Long-term maintenance treatment of restless legs syndrome with gabapentin enacarbil: a randomized controlled study

Abstract

Objective: To assess maintenance of efficacy and tolerability of gabapentin enacarbil in patients with moderate to severe primary restless legs syndrome (RLS).

Patients and methods: This study (conducted April 18, 2006, to November 14, 2007) comprised a 24-week, single-blind (SB) treatment phase (gabapentin enacarbil, 1200 mg) followed by a 12-week randomized, double-blind (DB) phase. Responders from the SB phase (patients with improvements on the International Restless Legs Scale [IRLS] and investigator-rated Clinical Global Impression-Improvement scale at week 24 and stable while taking a gabapentin enacarbil dose of 1200 mg for at least 1 month before randomization) were randomized to gabapentin enacarbil, 1200 mg, or placebo once daily at 5 pm with food. The primary end point was the proportion of patients experiencing relapse (worse scores on the IRLS and investigator-rated Clinical Global Impression of Change scale on 2 consecutive visits at least 1 week apart or withdrawal because of lack of efficacy) during the DB phase.

Results: A total of 221 of 327 patients completed the SB phase, 194 (96 in the gabapentin enacarbil group and 98 in the placebo group) were randomized to DB treatment, and 168 (84 in the gabapentin enacarbil group and 84 in the placebo group) completed the DB phase. A significantly smaller proportion of patients treated with gabapentin enacarbil (9/96 [9%]) experienced relapse compared with the placebo-treated patients (22/97 [23%]) (odds ratio, 0.353; 95% confidence interval, 0.2-0.8; P=.02). Somnolence and dizziness were the most common adverse events. One death occurred (unintentional choking during the SB phase) and was judged as being unrelated to the study drug. No clinically relevant changes were observed in laboratory values, in vital signs, or on electrocardiograms.

Conclusion: Gabapentin enacarbil, 1200 mg, maintained improvements in RLS symptoms compared with placebo and showed long-term tolerability in adults with moderate to severe primary RLS for up to 9 months of treatment.
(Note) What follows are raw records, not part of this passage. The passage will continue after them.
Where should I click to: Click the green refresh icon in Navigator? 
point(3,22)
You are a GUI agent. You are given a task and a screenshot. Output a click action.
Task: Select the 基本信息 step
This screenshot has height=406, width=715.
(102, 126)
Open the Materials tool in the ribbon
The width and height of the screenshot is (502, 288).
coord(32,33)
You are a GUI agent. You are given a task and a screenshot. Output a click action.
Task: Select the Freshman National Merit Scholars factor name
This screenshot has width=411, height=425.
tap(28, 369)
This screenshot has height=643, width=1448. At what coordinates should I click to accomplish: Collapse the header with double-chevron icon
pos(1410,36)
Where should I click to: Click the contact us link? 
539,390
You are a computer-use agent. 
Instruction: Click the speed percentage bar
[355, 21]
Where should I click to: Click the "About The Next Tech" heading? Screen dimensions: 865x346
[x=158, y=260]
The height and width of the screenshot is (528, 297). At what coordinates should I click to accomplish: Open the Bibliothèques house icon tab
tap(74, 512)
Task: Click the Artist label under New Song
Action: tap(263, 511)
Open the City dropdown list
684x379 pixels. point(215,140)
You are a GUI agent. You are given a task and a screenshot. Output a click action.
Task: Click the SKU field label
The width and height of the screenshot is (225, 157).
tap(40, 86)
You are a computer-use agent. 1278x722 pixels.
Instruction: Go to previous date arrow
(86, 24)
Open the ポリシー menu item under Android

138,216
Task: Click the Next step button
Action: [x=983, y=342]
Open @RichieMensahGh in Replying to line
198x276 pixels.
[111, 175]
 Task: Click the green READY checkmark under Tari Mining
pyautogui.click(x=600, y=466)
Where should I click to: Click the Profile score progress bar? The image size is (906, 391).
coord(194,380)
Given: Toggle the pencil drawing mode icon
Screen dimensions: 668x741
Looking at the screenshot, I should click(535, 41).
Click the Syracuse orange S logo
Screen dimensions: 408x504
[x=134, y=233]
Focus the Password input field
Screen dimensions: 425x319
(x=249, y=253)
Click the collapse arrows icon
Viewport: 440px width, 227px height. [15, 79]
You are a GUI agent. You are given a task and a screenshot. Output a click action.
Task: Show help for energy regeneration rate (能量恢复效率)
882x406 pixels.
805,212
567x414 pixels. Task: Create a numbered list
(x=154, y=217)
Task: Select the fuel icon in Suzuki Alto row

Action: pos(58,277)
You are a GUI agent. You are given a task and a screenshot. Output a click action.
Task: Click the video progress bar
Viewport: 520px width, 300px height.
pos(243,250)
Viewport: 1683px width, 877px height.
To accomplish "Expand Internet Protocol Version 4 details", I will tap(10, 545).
Trial registration: ClinicalTrials.gov NCT00311363.

FIGURE 1.

Patient disposition. * Single-blind (SB) safety population defined as all patients who received at least 1 dose of SB study drug. † SB intent-to-treat (ITT) population defined as all patients who received at least 1 dose of SB study drug and for whom at least 1 SB visit, International Restless Legs Scale (IRLS) total score, and Clinical Global Impression–Improvement (CGI-I) assessment were available. ‡ Patients entering the randomized double-blind (DB) phase were responders who had an IRLS total score reduced by at least 6 points compared with baseline and an IRLS total score of less than 15 at week 24, who had a “much improved” or “very much improved” rating on the investigator-rated CGI-I at week 24, who were stable while taking 1200 mg of gabapentin enacarbil for at least 1 month before week 24, and who successfully completed the entire 24-week SB phase. § The DB safety population was defined as all patients who received at least 1 dose of DB study drug. // The DB ITT population was defined as all patients who received at least 1 dose of DB study drug and for whom at least 1 postrandomization visit IRLS total score and Clinical Global Impression of Change assessment were available.

FIGURE 2.

Time to relapse during double-blind treatment by week (double-blind intent-to-treat population). Log-rank test for treatment difference during week 24 to week 36 (P=.01). Relapse is defined as the worsening of restless legs syndrome symptoms (an increase of ≥6 points in the International Restless Legs Scale total score from double-blind baseline [week 24, randomization] to a score of ≥15 and a rating of “much worse” or “very much worse” on the investigator-rated Clinical Global Impression of Change on 2 consecutive visits ≥1 week apart) or withdrawal due to lack of efficacy during the double-blind phase.